Another Feather Falling Off My Wings
by our dancing days
Summary: "Each story is the same; she is Hermione and he is Ron, and they always die too young." / A reincarnation story. For Fire the Canon.


**Title: **Another Feather Falling Off My Wings

**Summary: **"Each story is the same; she is Hermione and he is Ron, and they always die too young." / A reincarnation story. One-shot, for Fire the Canon.

**Prompt: **Advent Calendar challenge- RonHermione, "You're my favourite thing in love."

**Day: **Three French hens, two turtle doves, and a partridge in a pear tree.

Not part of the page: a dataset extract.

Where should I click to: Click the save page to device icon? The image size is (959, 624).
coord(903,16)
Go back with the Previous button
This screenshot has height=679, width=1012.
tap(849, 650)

**Recipient: **Fire the Canon

**Notes: **This has been playing on my mind for so long, and I thought it was absolutely _perfect _for this prompt and for **Fire the Canon** as part of my December Advent Calendar challenge. It's a little chaotic, but it's supposed to be; isn't love, after all? I sincerely hope you enjoy!

* * *

'_The other day when someone asked me, "Are you living your dream?" I honestly had to think.' - Colbie Caillat, _What Means The Most.

* * *

The first time, he is reckless and she is young, and they have the whole world balancing on their fingertips.

They don't know if this is the first time, really; it's as far back as they can remember. It's a time of raw magic, untamed and without wands, and castles being built towards the sky. He is foolish and she is stubborn, but still, they go down in history as something _more, _and never really know why.

"I don't believe in destiny," she sniffs, braiding back her hair, keeping it out of her face as she pours over another book. "We make our own future."

"What a sad view," he comments, tapping his newly-fashioned wand against his leg. "To think nothing is ever written in the stars."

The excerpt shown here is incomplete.